A federal judge on July 30, 2019 overturned an IRS ruling, issued almost exactly a year ago, that allowed many nonprofits to stop disclosing their donors on their annual tax returns.

In Revenue Procedure 2018-38 (July 16, 2018), the IRS allowed social welfare organizations under section 501(c)(4), professional and trade associations under section 501(c)(6), and many other types of organizations required to file a Form 990 series return, to cease disclosing their large donors ($5,000 or more) on Schedule B of the Form 990. The major exceptions were section 501(c)(3) organizations and section 527 political organizations, both of which are subject to statutory requirements for donor disclosure that the IRS could not waive. Those IRS rules are described in more detail here.

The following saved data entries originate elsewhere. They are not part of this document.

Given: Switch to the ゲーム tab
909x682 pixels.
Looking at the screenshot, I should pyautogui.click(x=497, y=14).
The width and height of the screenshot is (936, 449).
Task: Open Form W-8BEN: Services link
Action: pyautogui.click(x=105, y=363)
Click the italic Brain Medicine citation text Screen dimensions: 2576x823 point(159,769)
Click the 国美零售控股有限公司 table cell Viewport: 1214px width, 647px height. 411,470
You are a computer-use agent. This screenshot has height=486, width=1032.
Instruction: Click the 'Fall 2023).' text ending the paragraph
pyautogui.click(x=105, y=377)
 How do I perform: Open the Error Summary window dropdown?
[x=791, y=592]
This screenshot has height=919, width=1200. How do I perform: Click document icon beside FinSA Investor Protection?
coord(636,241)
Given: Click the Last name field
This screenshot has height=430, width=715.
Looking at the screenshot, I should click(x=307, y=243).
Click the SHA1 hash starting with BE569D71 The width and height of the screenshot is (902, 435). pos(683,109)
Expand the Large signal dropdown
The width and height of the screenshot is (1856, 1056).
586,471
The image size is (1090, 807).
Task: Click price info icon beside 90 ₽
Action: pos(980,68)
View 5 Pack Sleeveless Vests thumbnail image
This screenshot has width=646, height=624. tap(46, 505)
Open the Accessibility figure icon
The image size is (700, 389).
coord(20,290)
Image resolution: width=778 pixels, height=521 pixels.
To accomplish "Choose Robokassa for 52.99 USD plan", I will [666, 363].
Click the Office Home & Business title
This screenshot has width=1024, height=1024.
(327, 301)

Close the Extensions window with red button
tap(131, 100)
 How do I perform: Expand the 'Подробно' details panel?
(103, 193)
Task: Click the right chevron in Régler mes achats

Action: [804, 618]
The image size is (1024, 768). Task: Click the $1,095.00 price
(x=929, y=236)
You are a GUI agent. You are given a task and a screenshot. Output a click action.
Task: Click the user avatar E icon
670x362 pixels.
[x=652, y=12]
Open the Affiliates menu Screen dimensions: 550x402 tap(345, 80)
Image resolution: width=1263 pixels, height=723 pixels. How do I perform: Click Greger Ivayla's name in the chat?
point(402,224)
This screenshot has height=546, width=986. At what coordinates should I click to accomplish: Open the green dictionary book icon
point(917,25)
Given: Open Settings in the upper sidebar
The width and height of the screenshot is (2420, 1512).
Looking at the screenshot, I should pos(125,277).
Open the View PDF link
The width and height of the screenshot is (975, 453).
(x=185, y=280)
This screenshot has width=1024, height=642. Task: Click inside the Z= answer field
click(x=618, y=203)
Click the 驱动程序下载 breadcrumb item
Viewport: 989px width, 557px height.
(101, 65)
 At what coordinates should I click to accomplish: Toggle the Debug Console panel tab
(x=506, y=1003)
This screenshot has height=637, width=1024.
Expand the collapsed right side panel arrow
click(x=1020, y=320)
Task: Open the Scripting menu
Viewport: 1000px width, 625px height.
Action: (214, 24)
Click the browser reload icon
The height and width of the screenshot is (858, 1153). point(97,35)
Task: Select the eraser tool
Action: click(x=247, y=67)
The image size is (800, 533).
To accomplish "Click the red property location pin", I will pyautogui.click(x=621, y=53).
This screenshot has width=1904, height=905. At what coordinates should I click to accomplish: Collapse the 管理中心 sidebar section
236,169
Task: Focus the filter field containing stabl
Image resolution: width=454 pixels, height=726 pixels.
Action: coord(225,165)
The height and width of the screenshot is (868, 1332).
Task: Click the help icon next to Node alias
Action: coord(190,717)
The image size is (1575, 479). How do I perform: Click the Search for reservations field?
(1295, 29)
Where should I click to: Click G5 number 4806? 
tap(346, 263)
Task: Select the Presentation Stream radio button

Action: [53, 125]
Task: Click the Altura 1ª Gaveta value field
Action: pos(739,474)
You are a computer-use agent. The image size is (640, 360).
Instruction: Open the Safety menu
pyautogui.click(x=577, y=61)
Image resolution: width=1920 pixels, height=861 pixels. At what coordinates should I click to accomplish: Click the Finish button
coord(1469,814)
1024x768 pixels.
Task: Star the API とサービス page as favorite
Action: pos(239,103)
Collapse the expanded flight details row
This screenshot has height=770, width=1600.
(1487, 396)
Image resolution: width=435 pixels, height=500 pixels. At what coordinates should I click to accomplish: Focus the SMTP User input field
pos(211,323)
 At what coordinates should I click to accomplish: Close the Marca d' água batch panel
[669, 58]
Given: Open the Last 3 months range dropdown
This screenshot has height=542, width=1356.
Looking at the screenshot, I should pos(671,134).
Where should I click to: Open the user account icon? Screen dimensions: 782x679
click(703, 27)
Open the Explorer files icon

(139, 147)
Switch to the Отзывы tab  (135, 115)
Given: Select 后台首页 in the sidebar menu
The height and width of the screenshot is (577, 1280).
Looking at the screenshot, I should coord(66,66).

Even though the names of donors disclosed on Schedule B of the Form 990 were not made available to the public, only to the IRS, many commentators viewed the new rules as facilitating “dark money” in politics. The state of Montana, joined by the state of New Jersey, brought a lawsuit alleging that the IRS could not simply waive the donor disclosure requirements, which were established by IRS regulation, without providing an opportunity for public comment in accordance with the Administrative Procedure Act.

In his decision this week, Judge Brian Morris of the U.S. District Court of Montana agreed, and set aside the IRS’s new rules. The IRS has not yet announced whether it will appeal.

The question in the wake of the court ruling is whether affected groups, including 501(c)(4) and 501(c)(6) organizations, should now disclose their donors. The first Form 990s on which donors did not have to be disclosed were those due May 15, 2019. However, many nonprofit organizations took advantage of the automatic extension and have not yet filed. If nonprofits have yet to file their Form 990, it is certainly safest to disclose donors. However, it may be reasonable for nonprofits to take the position that the court decision is not final until the IRS’s time to appeal has expired, or if the IRS does appeal, that the court decision is not final until the court proceedings are complete. The IRS may issue guidance for nonprofits on how to proceed in any interim period.

For those nonprofit organizations that have already filed their Form 990 without disclosing donors on Schedule B, acting in good faith in compliance with IRS guidance in effect at the time of filing, while it is not completely without risk, there is support for the position that they are not obligated to file amended returns disclosing their donors.1

We will be monitoring developments, including any guidance that may be forthcoming from the IRS, and are available to advise if you have questions on how to manage your particular filing situation.

  1. See Treas. Reg.§ 1.451-1(a) (“If a taxpayer ascertains that an item should have been included in gross income in a prior taxable year, he should, if within the period of limitation, file an amended return and pay any additional tax due”); Badaracco v. Commissioner, 464 U.S. 386, 393 (1984) (although Treas. Regs. 301.6211-1(a), 301.6402-3(a), 1.451-1(a), and 1.461- 1(a)(3)(i) refer to an amended return, none of them requires the filing of such a return); Broadhead v. Commissioner, TCM 1955-328, affirmed 254 F.2d 169 (CA-5, 1958) (no regulation requires the filing of amended returns).